Roger Jackson

No. 28, 25
- Position: Defensive back

Personal information
- Born: February 28, 1959 (age 67) Macon, Georgia, U.S.
- Listed height: 6 ft 0 in (1.83 m)
- Listed weight: 186 lb (84 kg)

Career information
- High school: Central (Macon)
- College: Bethune-Cookman (1978–1981)
- NFL draft: 1982: undrafted

Career history
- Denver Broncos (1982–1985, 1987);

Career NFL statistics
- Interceptions: 2
- Fumble recoveries: 1
- Sacks: 1
- Stats at Pro Football Reference

= Roger Jackson (defensive back) =

American football player (born 1959)

Roger Jackson (born February 28, 1959) is an American former professional football player who was a defensive back for five seasons with the Denver Broncos of the National Football League (NFL). He played college football for the Bethune–Cookman Wildcats.

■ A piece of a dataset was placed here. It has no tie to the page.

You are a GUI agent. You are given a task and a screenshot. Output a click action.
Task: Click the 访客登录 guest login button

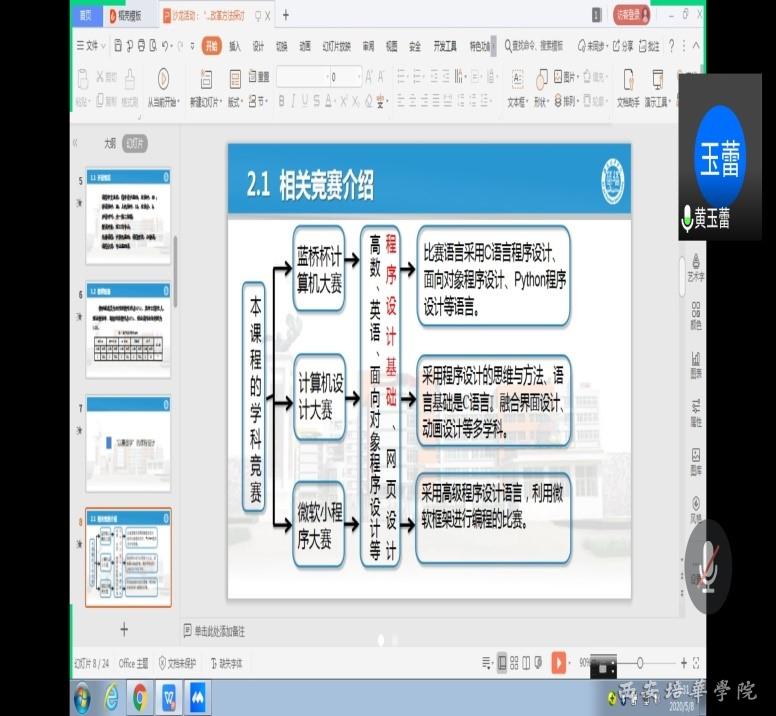coord(632,15)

==Early life and college==
Roger Jackson was born on February 28, 1959, in Macon, Georgia. He attended Central High School in Macon.

Jackson was a four-year letterman for the Wildcats of Bethune–Cookman College from 1978 to 1981.

==Professional career==
Jackson signed with the Denver Broncos on May 6, 1982, after going undrafted in the 1982 NFL draft. He played in nine games for the Broncos during the 1982 season and recovered one fumble. He appeared in all 16 games, starting three, in 1983, recording one interception and one sack. Jackson also played in one playoff game that year. He was waived on August 27, 1984, but re-signed the next day. He played in all 16 games for the second consecutive season in 1984 and made one interception. He also appeared in a playoff game. Jackson was waived on September 2, 1985, but recalled from waivers the next day. He appeared in nine games for the Broncos in 1985, and became a free agent after the season.

On September 29, 1987, Jackson was signed by the Broncos during the 1987 NFL players strike. He played in three games, starting two, that year. He was released on October 19, 1987, after the strike ended.

==Scouting career==
Jackson was a scout for nine years with the Minnesota Vikings, two with the Kansas City Chiefs and two with the Denver Broncos.